La crisi finanziaria incominciata nel 2008 si è ben presto trasformata in crisi economica ed occupazionale. Benché la Spagna si trovi leggermente più avanti dell’Italia sulla strada della ripresa, tuttavia l’occupazione non cresce: crescita senza occupazione. Intanto le disuguaglianze sociali e la concentrazione di ricchezza sono aumentate. Parliamo di diseguaglianze relative. Quando ce n’erano di meno, le persone in fondo alla scala stavano peggio in assoluto, rispetto ad oggi. Come sul nastro di una lunga scala mobile, le persone sono state spostate più in alto rispetto alla povertà originaria. Circa 800 milioni di persone sono uscite in questi anni dalla povertà assoluta, attratte dal vortice positivo della globalizzazione.
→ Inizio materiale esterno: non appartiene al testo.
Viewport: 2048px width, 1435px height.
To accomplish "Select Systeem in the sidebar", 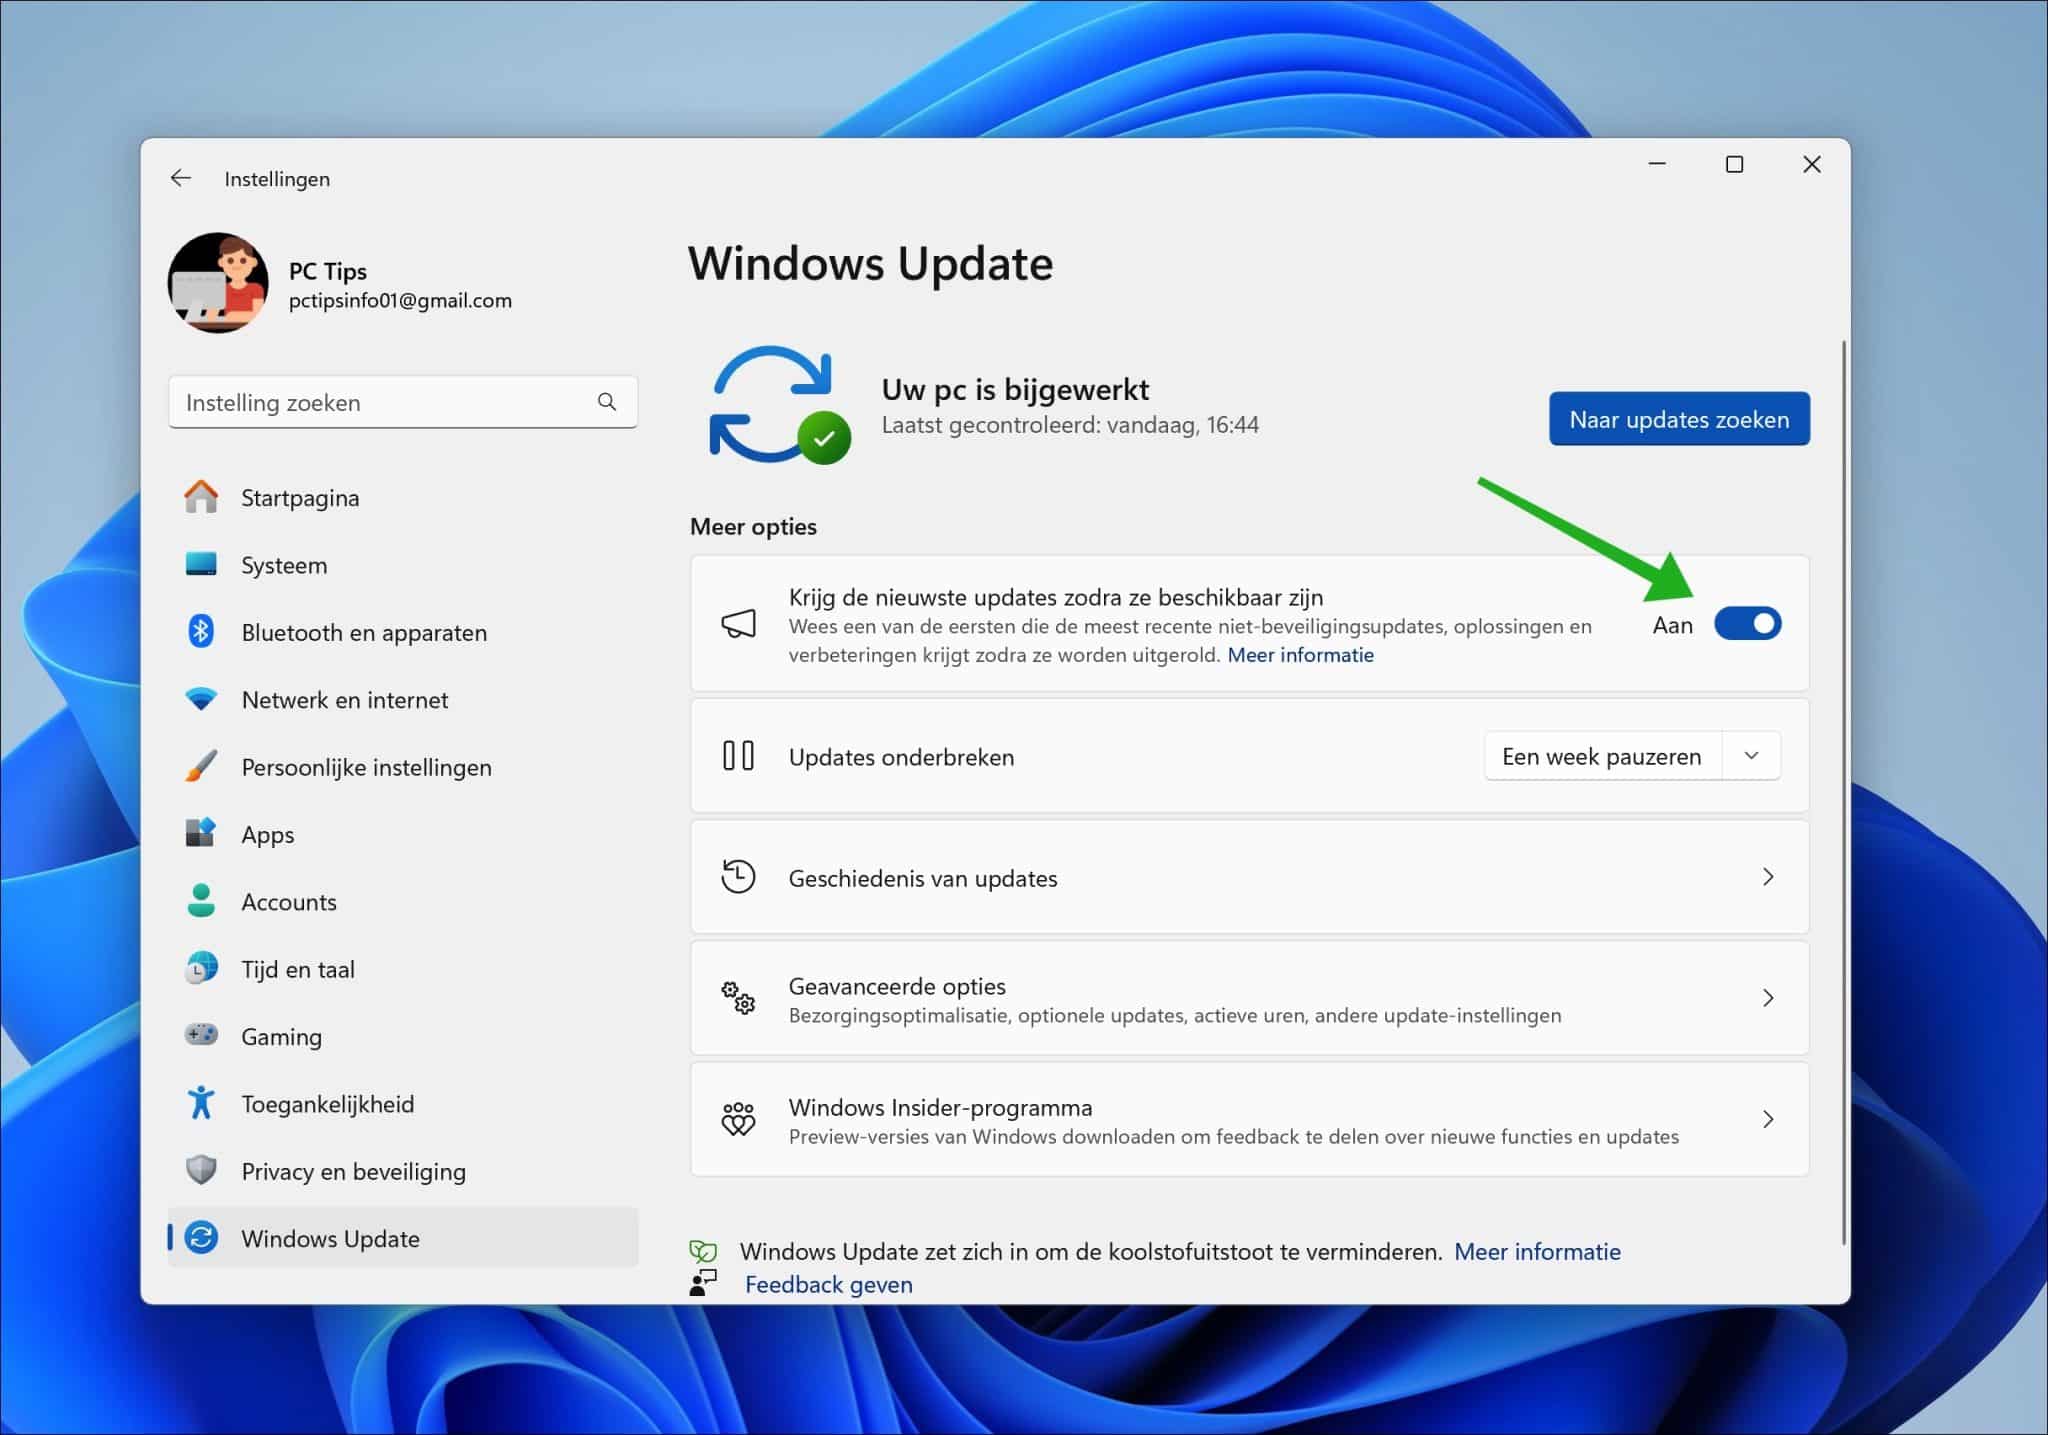I will click(283, 564).
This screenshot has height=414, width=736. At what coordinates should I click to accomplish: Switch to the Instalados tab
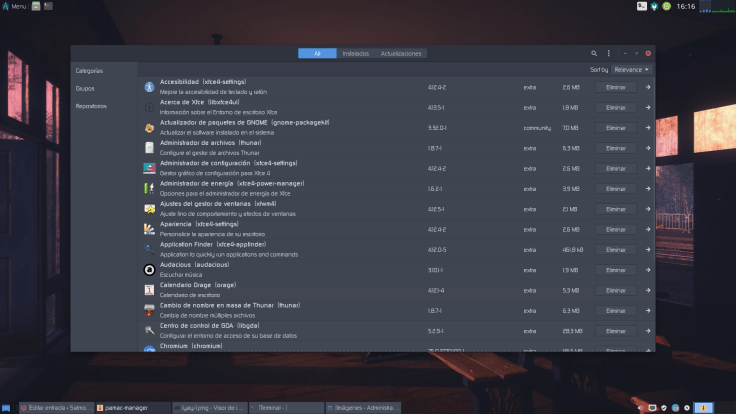pyautogui.click(x=355, y=53)
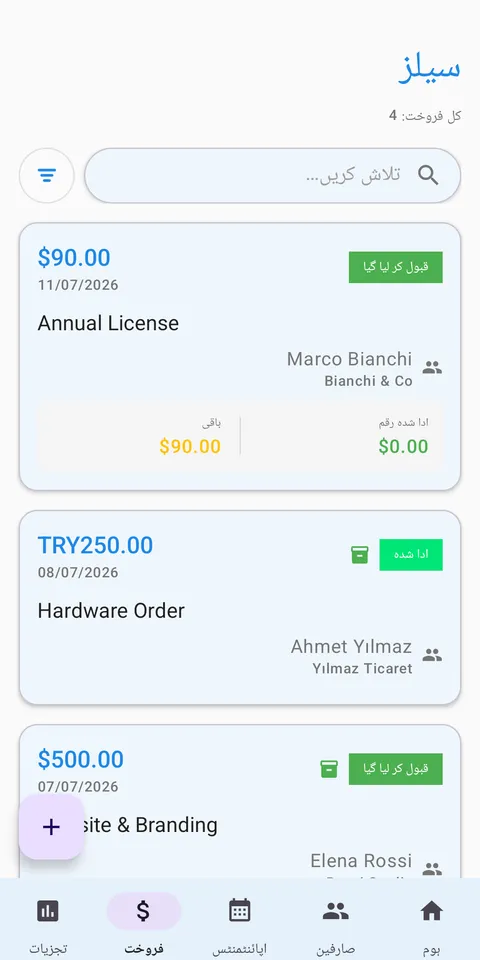Image resolution: width=480 pixels, height=960 pixels.
Task: Tap the $0.00 paid amount
Action: click(403, 446)
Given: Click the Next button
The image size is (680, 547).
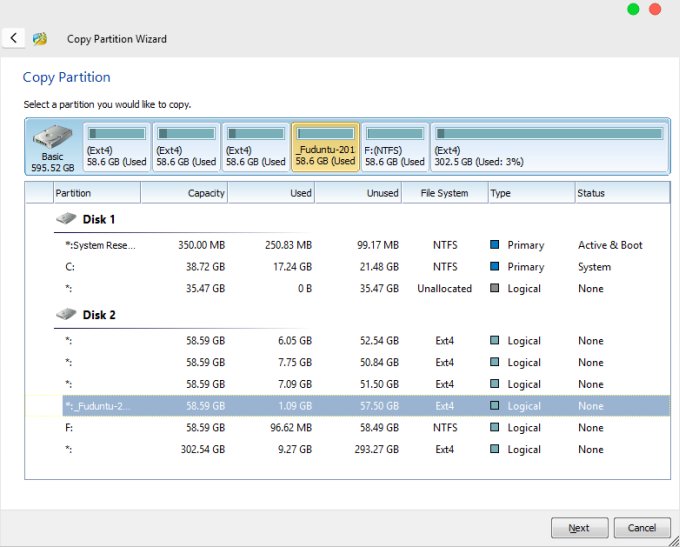Looking at the screenshot, I should 579,527.
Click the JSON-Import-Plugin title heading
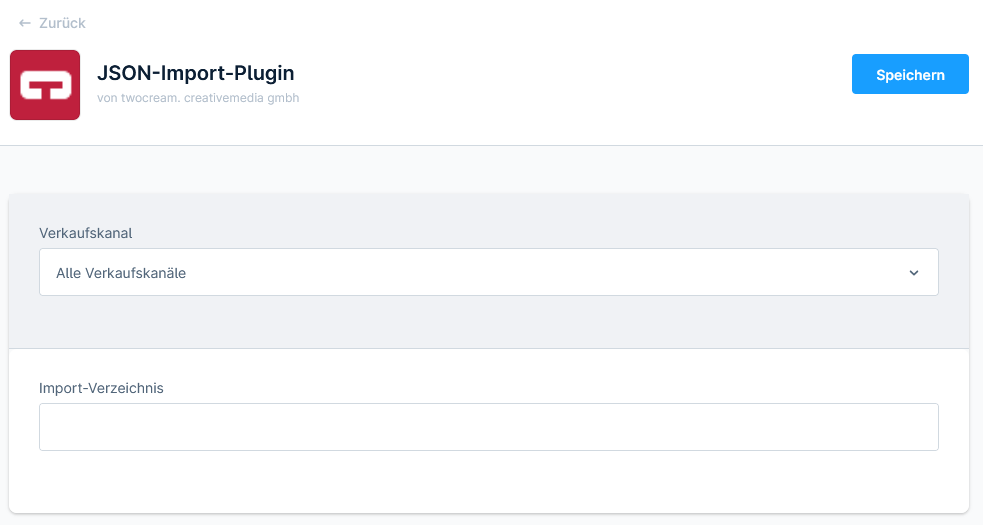Screen dimensions: 983x525 point(195,73)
Tuttavia, le distanze tra chi sta su un gradino e chi sta su quelli successivi sono rimaste e, soprattutto, sono percepite con maggiore nettezza di prima e perciò rese meno sopportabili. Questa percezione sociale si deve sia alla crescita del benessere relativo sia all’aumento dell’informazione e dell’istruzione. Il miglioramento della propria condizione materiale diviene il motore più potente di una presa di coscienza, che spinge verso la richiesta di giustizia e perciò di partecipazione. Non stupisce che soprattutto nei Paesi europei, tra i più ricchi e sviluppati al mondo, questa coscienza si sia estesa a generazioni giovani e a strati sociali intermedi, che si sentono minacciati dalla “crescita senza lavoro”. Sono loro a mettere in discussione i paradigmi economico-sociali, politici e istituzionali, che hanno retto brillantemente lo sviluppo negli ultimi decenni, fino alla crisi del 2008, e a segnalarne l’esaurimento. Tuttavia le piattaforme che questi movimenti esprimono, sulle base delle quali raccolgono voti consistenti in tutta Europa, non spingono verso il superamento di quell’impianto politico-istituzionale ed economico. Se la causa fondamentale delle difficoltà europee sta nell’incapacità di governare con gli strumenti statal-nazionali attuali i processi di globalizzazione; se, pertanto, occorre muoversi in fretta verso la costituzione di organismi politico-istituzionali sovrannazionali e continentali, che tengano testa alle grandi potenze mondiali, ci si aspetterebbe, per esempio, la richiesta di un’accelerazione dell’unità economica, politica, militare dell’Unione europea. Invece no!

CONTRADDIZIONI

Questi movimenti – da Farage a Marine Le Pen, a Grillo, a Salvini, a Podemos, alle destre dell’Est europeo – sembrano ripiegare verso una politica economica e fiscale nazionalistica, ostile all’unità europea. Solo il Partito nazionale scozzese di Nicola Sturgeon è rimasto federalista e europeista, sulle tracce ormai scomparse della prima Lega di Bossi! Sì, l’attuale Unione europea deve le proprie difficoltà al fatto che continua ad essere fortemente inter-governativa e inter-statale e per niente affatto federale. E’ vero che il Parlamento europeo, eletto dai cittadini europei, ha scelto per la prima volta il Presidente della Commissione, ma è anche vero che il governo reale è controllato da una tecnocrazia, che risponde ai governi e agli Stati, più che agli elettori. La medicina non può essere il ritorno agli stati nazionali, ma, semmai un loro radicale superamento in direzione di un’Unione europea, caratterizzata da unità della moneta, della politica estera, della difesa. La contraddizione che alla lunga strangolerà questi nuovi soggetti politici è denunciare l’inadeguatezza dell’Unione europea, così come è oggi – e la denuncia è sacrosanta – e contemporaneamente pretendere di rimediarvi, accentuando le ristrettezze nazionalistiche, che sono la causa principale delle attuali défaillances dell’Europa.